> WHAT IS REQUIRED
If a record below holds a picture, drop the picture and restate everything else word for word.

> ENTRIES SUPPLIED
%%

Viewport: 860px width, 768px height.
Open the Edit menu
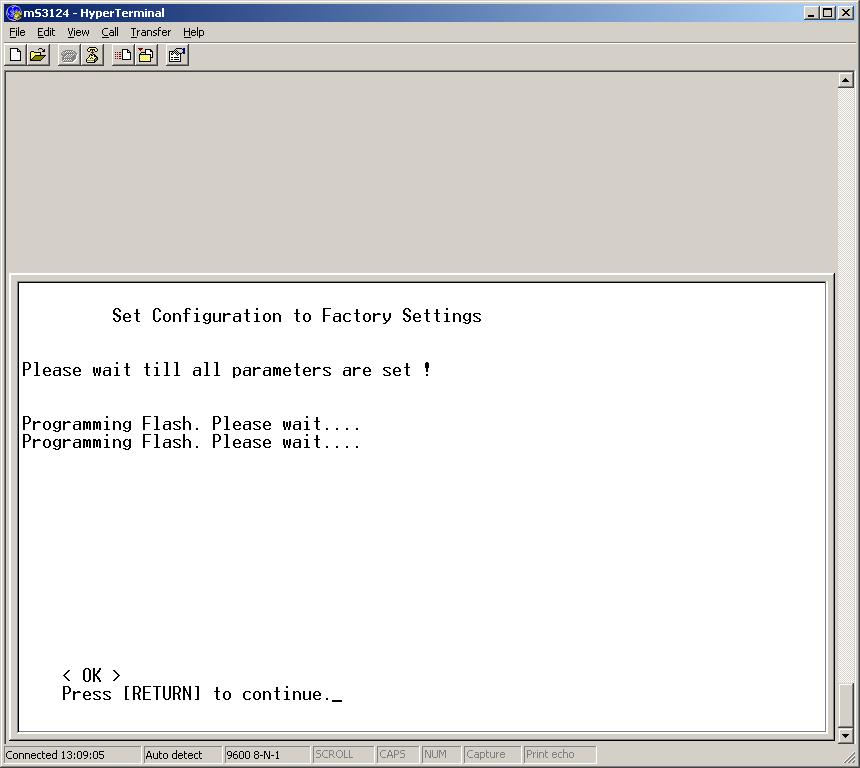pos(46,32)
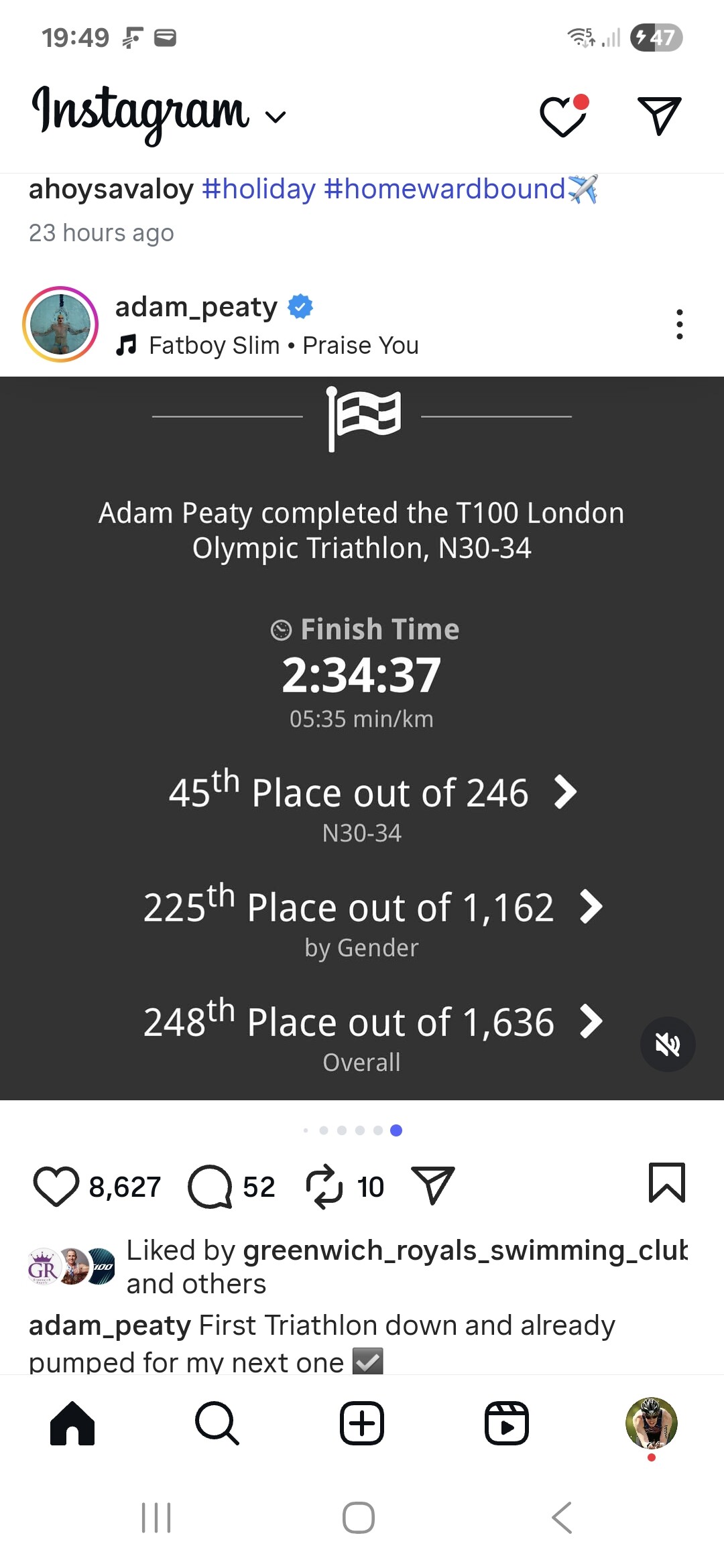Open notifications heart icon
Image resolution: width=724 pixels, height=1568 pixels.
pos(563,117)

%%

> ANSWER SPACE
Viewport: 860px width, 768px height.
Open the Edit menu
pos(46,32)
Open notifications heart icon
Image resolution: width=724 pixels, height=1568 pixels.
pos(563,117)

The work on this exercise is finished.